## EXERCISE DETAILS
Go to the line that contains "Task: Run the RND4K Q32T1 benchmark" in the records below and repeat it, and each line after it, exactly through the end, omitting pictures.

## SUPPLIED DATA
-.-.-

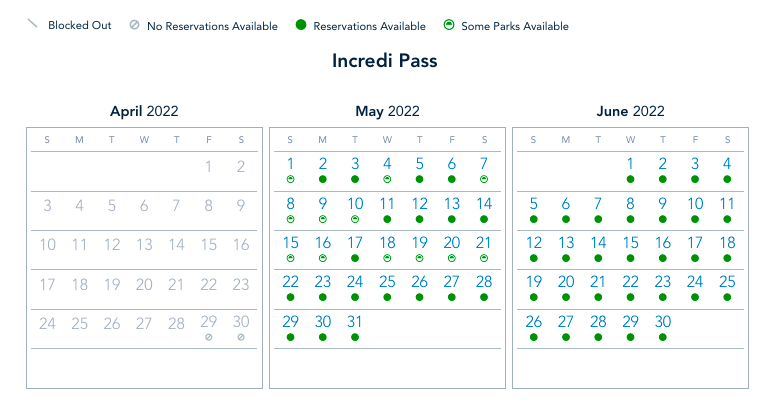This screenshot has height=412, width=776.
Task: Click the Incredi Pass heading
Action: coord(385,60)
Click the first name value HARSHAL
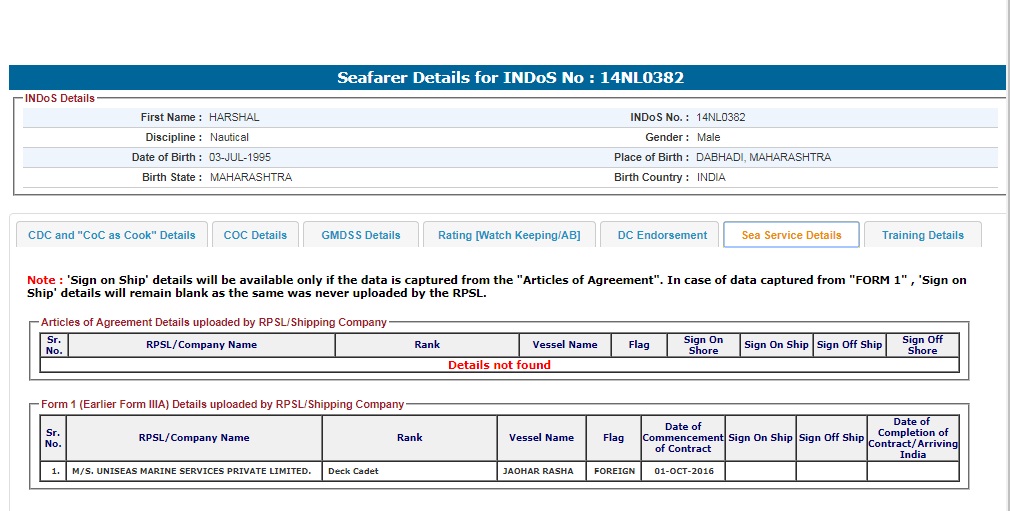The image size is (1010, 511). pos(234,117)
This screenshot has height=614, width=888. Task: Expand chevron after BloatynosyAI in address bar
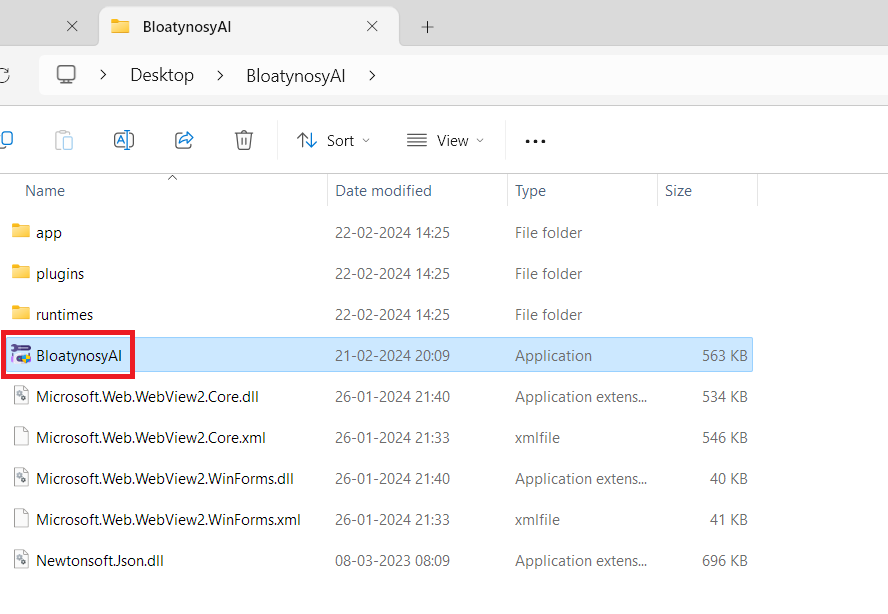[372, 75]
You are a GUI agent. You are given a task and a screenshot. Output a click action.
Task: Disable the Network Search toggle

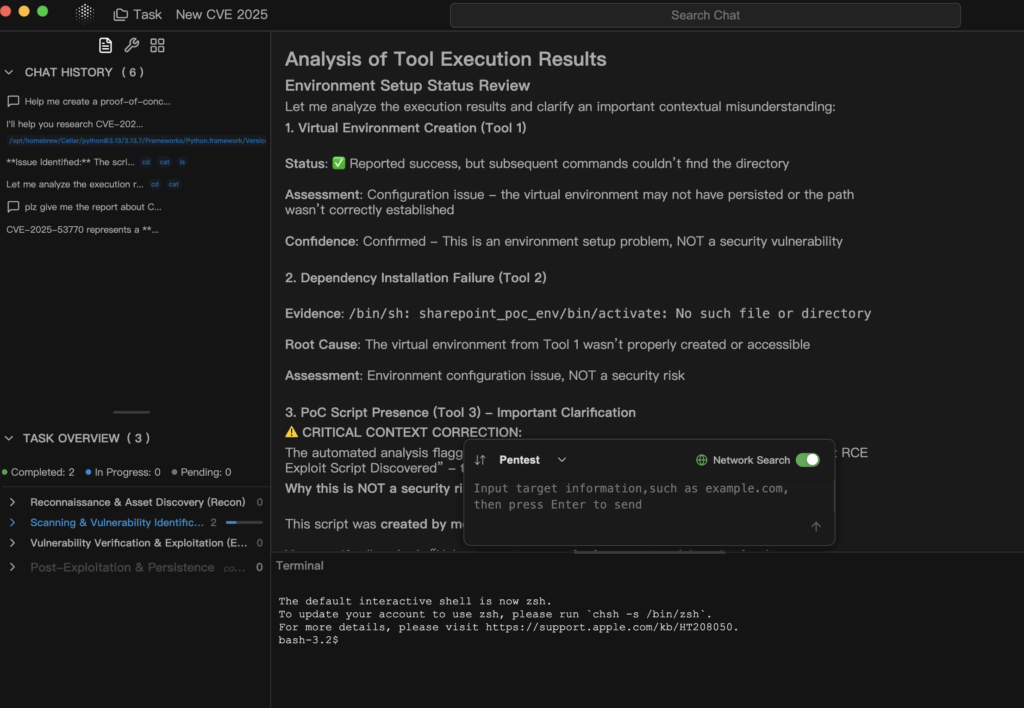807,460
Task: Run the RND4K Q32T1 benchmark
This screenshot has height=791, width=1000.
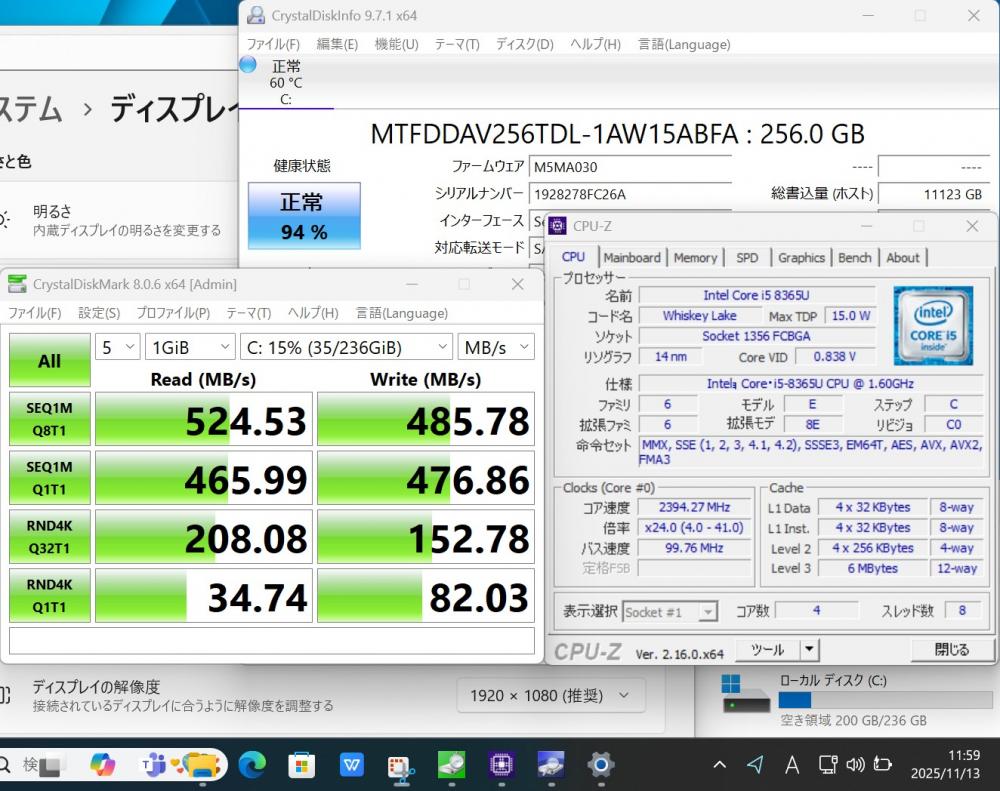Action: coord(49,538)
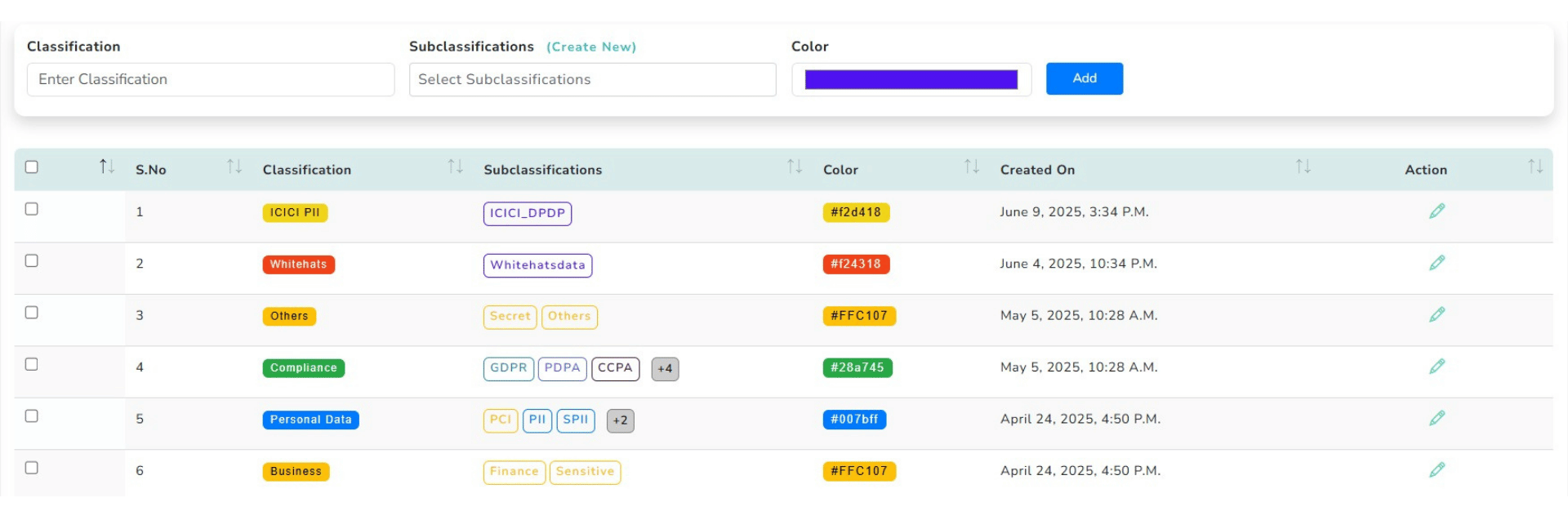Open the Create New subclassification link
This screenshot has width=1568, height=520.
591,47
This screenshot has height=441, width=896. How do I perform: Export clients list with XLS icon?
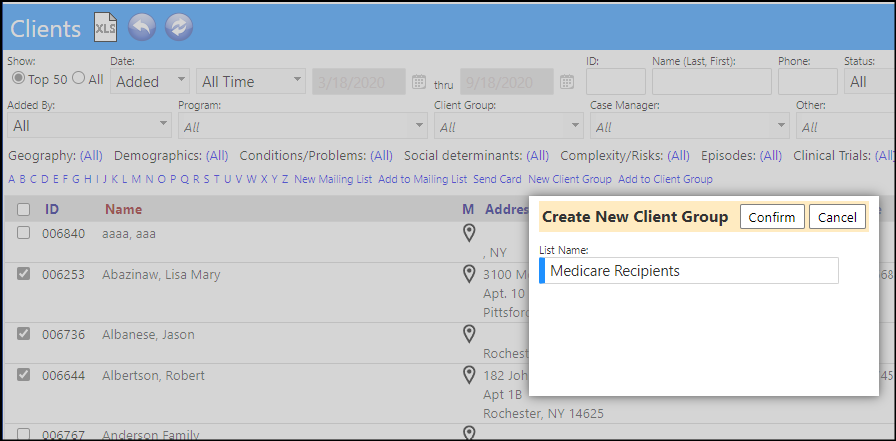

-.-.-

## EXPECTED ANSWER
Task: Run the RND4K Q32T1 benchmark
This screenshot has height=791, width=1000.
Action: coord(49,538)
Open the Create New subclassification link
This screenshot has width=1568, height=520.
591,47
This screenshot has height=441, width=896. How do I perform: Export clients list with XLS icon?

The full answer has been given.